Share via


2.3.1.1.3 Segment Size Limitations for .idf Files

Segments in .idf files MUST follow certain size rules. First, all in-memory segments that belong to the same column (that is, the same .idf file when persisted to disk) MUST be of equal size. Second, all in-memory segments have a minimum size of 16,384 rows and a maximum size of 16,777,216 rows. Third, all in-memory segments MUST have a row count that is a power of two.

Only two exceptions to these segment size requirements exist.

First, the last segment of a partition does not need to be within the range of the minimum and maximum row counts, nor does it need to have a row count that is a power of two. The last segment can even be of zero size (the case of the last segment as an empty segment). 

Second, when using hybrid compression, both a primary segment and a subsegment that is associated with the primary segment exist. These two segments MUST be considered one unit when applying these rules because the two segments represent data from the same column.

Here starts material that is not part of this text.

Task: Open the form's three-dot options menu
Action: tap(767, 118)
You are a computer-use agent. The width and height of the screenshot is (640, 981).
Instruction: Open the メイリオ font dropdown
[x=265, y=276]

The case of the last segment as an empty segment can occur when an empty table (that is, a table with no rows) exists. The reason is that every column belonging to that table MUST have at least one segment, and every column is required to have a column data storage file (.idf file). Therefore, the first segment is also the last segment and can bypass the restrictions, and therefore be zero (empty). In other words, because the two segments are treated as one unit, both the primary (RLE) segment and the subsegment (bit packing subsegment) are zero (empty).

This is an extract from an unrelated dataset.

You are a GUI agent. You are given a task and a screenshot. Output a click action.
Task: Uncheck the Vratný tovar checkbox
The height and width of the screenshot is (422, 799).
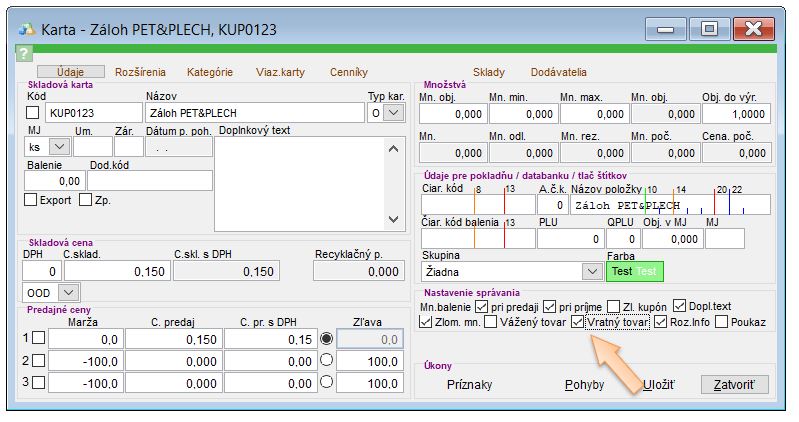[578, 322]
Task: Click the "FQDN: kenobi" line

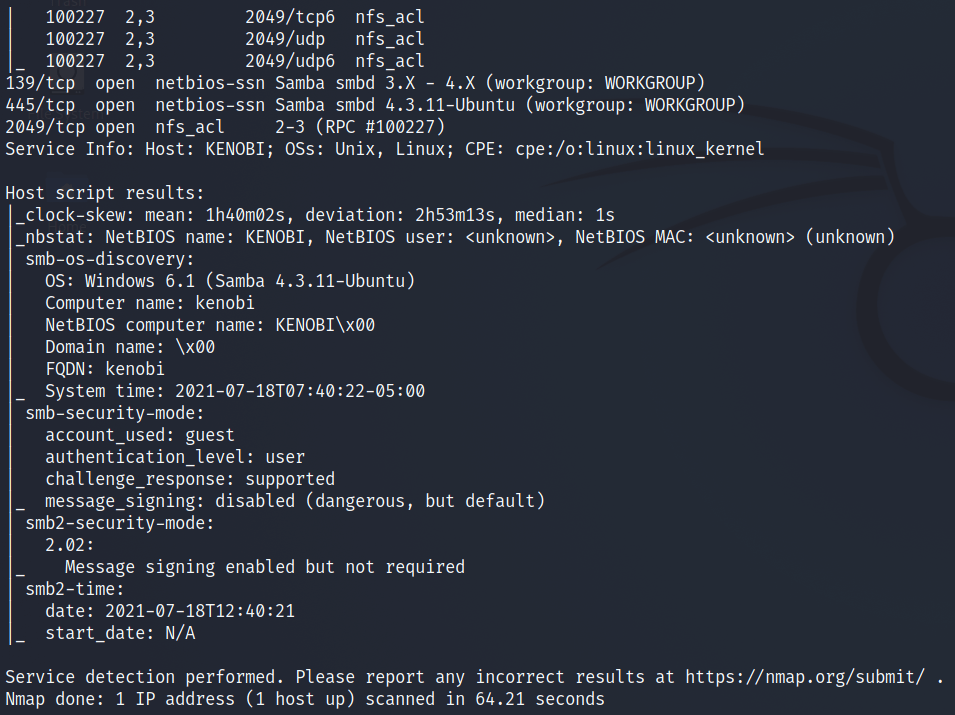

Note again that this limitation for segments is measured in rows, not in 8-byte units. The reason is that the size of a row is variable, because the particular column might be a column of floating point values, integers, strings, or BLOBs. However, if these row count requirements are adhered to, the compressed segments (which are persisted to the Spreadsheet Data Model file as streamed-in .idf files) will be correct and will not generate any errors or undefined behavior when the file is read.